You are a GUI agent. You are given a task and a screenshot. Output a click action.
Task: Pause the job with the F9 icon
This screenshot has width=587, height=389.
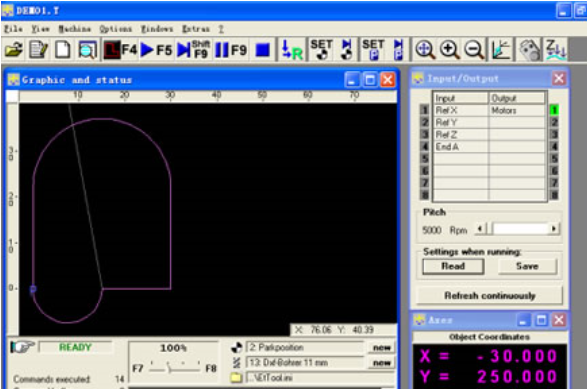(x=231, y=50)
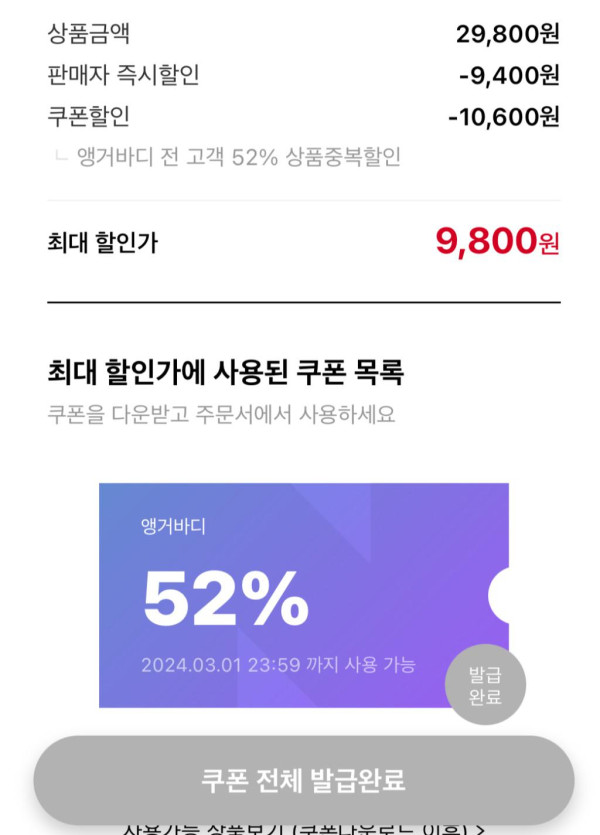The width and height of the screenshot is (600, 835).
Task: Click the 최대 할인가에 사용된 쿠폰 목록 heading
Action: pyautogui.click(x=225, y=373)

==

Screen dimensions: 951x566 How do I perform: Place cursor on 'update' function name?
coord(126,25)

* * *

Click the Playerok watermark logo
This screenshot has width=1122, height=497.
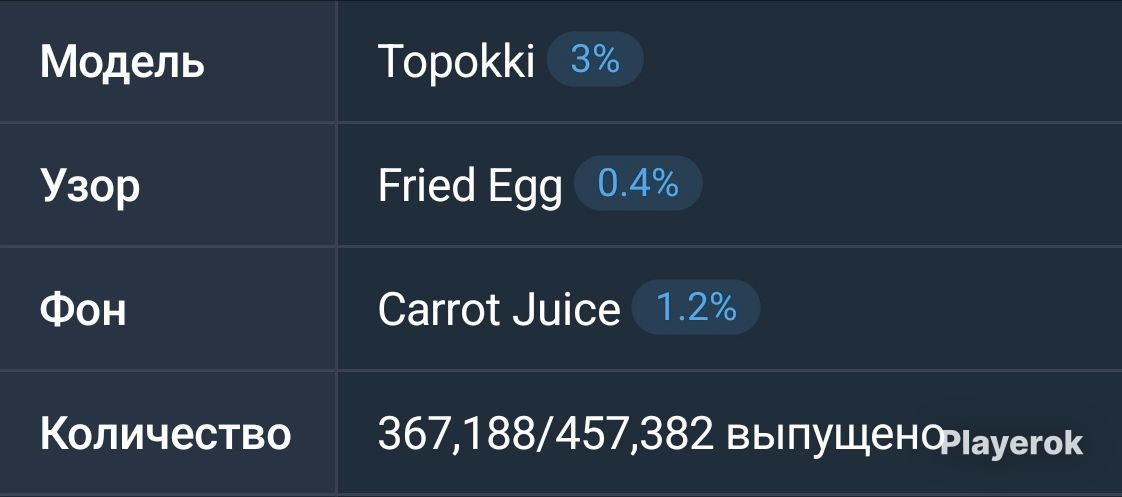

> [WHAT THE EXERCISE ASKS]:
The expected output is exactly the lines of the listing above between the line holding "Click the Playerok watermark logo" and the line holding "This screenshot has width=1122, height=497.", inclusive.

> [RESPONSE BOX]:
Click the Playerok watermark logo
This screenshot has width=1122, height=497.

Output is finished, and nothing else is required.